How good is your produce — really?

If you’re trying to win with fresh, produce needs to be a destination — but you’d better mind the gap — your perception of quality may not match your customers’ experience.

Several years ago I was part of group that drove from L.A. to San Francisco visiting leading produce growers. Along the way, we stopped at every supermarket we saw. Halfway up the coast, we realized we weren’t seeing much difference between the produce departments. All were merchandised well, had a good assortment of products and featured similar prices, and all the retailers emphasized that their produce department was one of the ways they set their stores apart from the competition.

Customers in the area, however, had a more discerning view.
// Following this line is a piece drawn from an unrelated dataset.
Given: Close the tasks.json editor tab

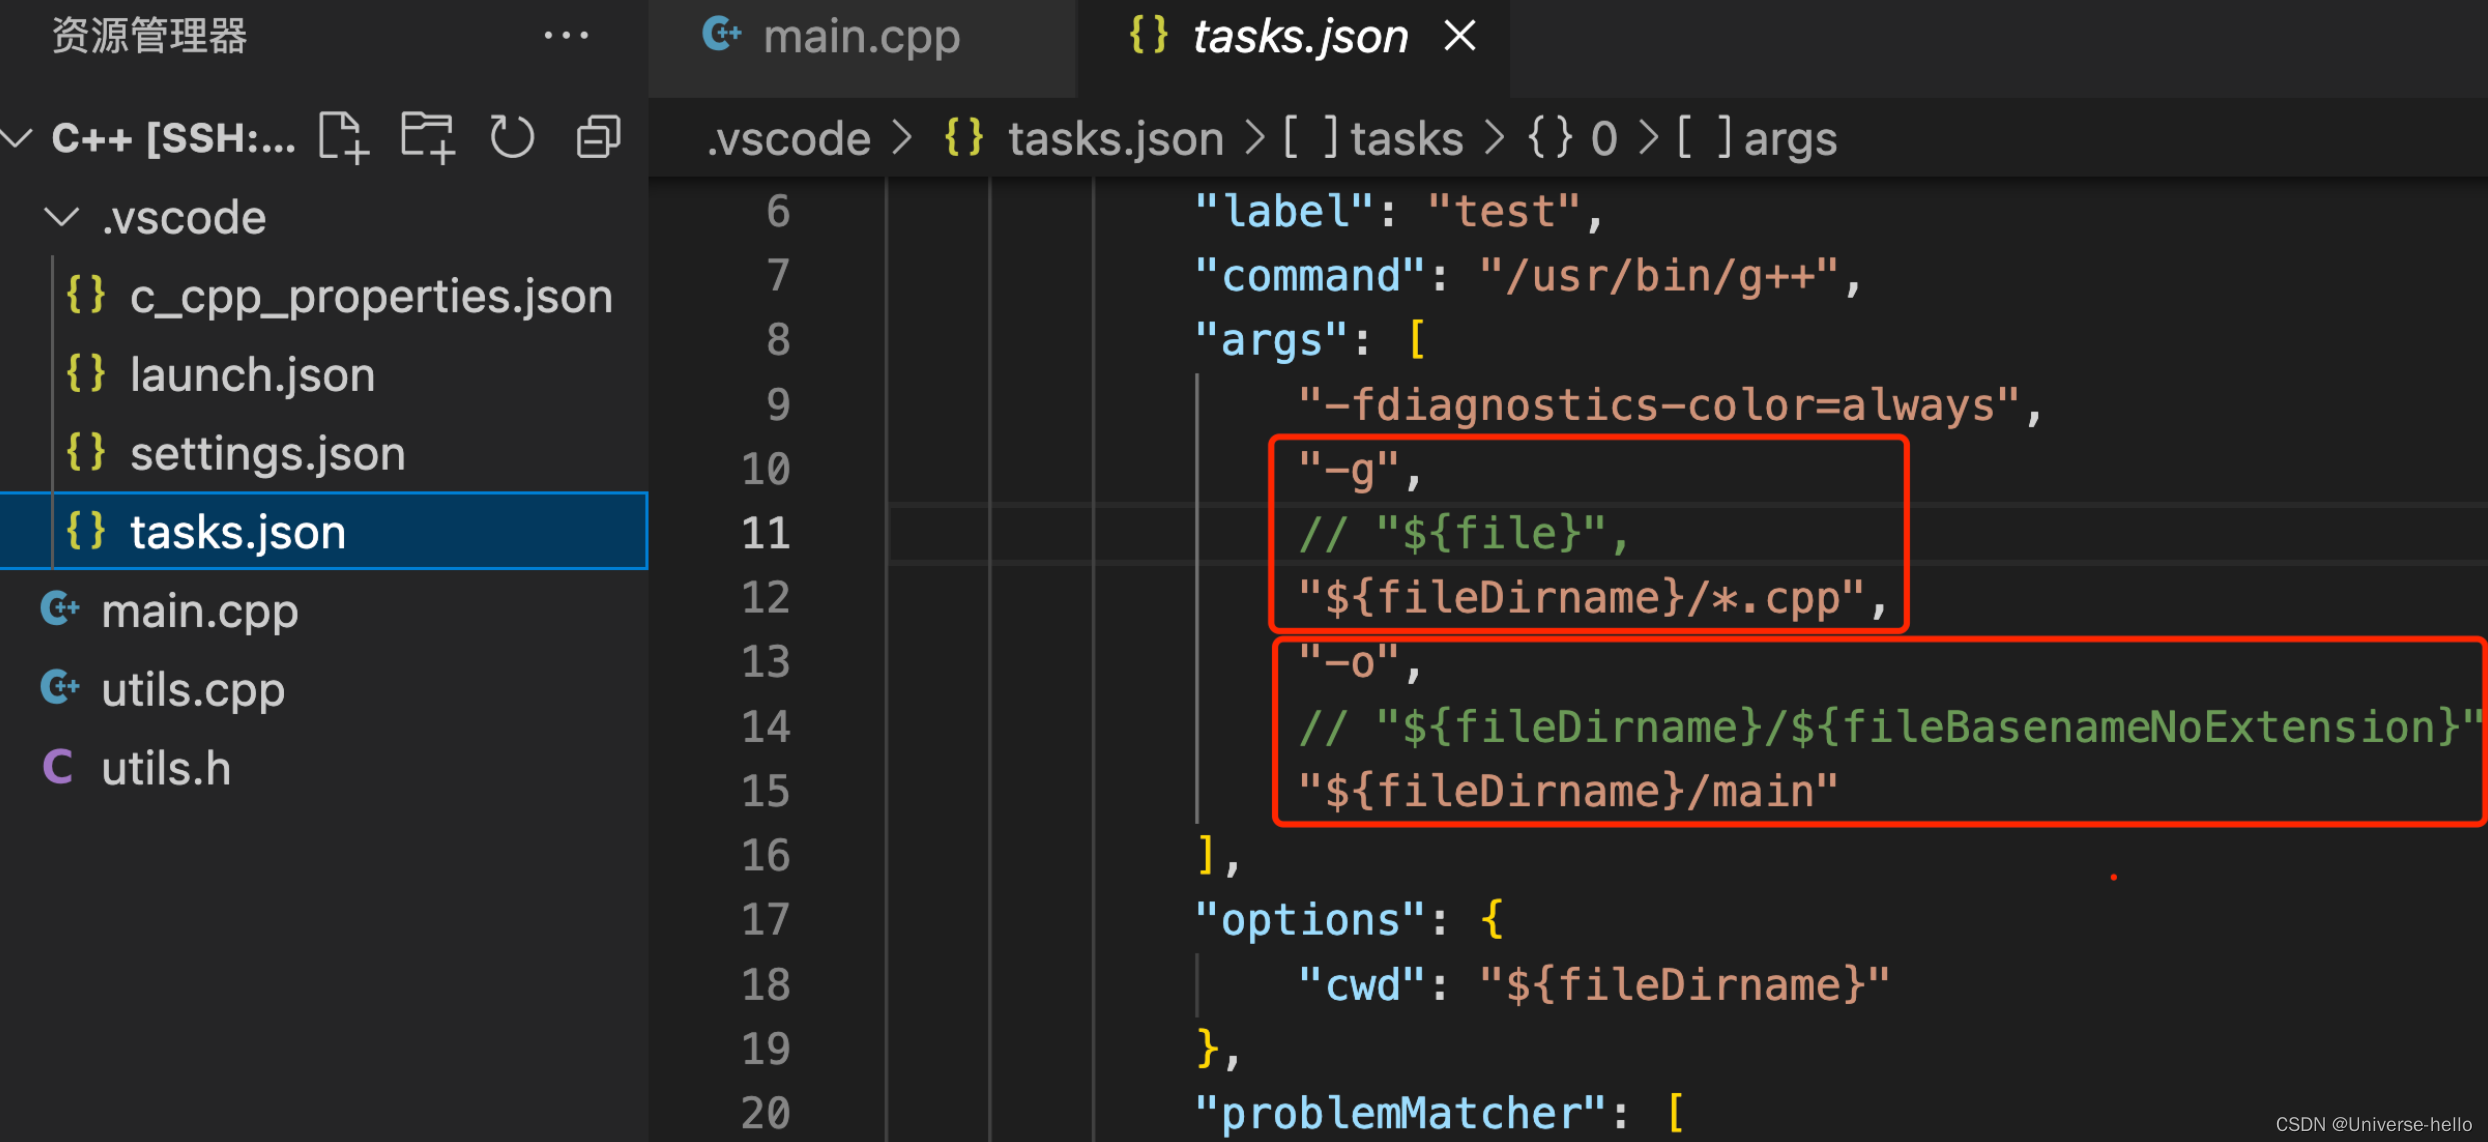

They told us that the produce wasn’t the same in all of the stores — they said some store’s fruits and vegetables tasted better and lasted longer than others. The customers knew that different stores delivered different quality.

So the message is: Be careful, appearances can be deceiving. Today, U.S. produce departments are looking pretty good for the most part, but upon closer inspection only some are selling better quality merchandise, and many are not the destination department senior management wants them to be.

How do you find out if your produce execution is strong enough to set your stores apart? Start by asking your customers and store-level employees. Your customers are continually doing market research as they shop other stores, and your store employees may be aware of the situation even if management isn’t (plus, they can often shed light on the reasons why).

Don’t take that colorful display at face value. Find out whether your produce really delivers a fresh destination. Who will you ask? And what will you do with what you learn?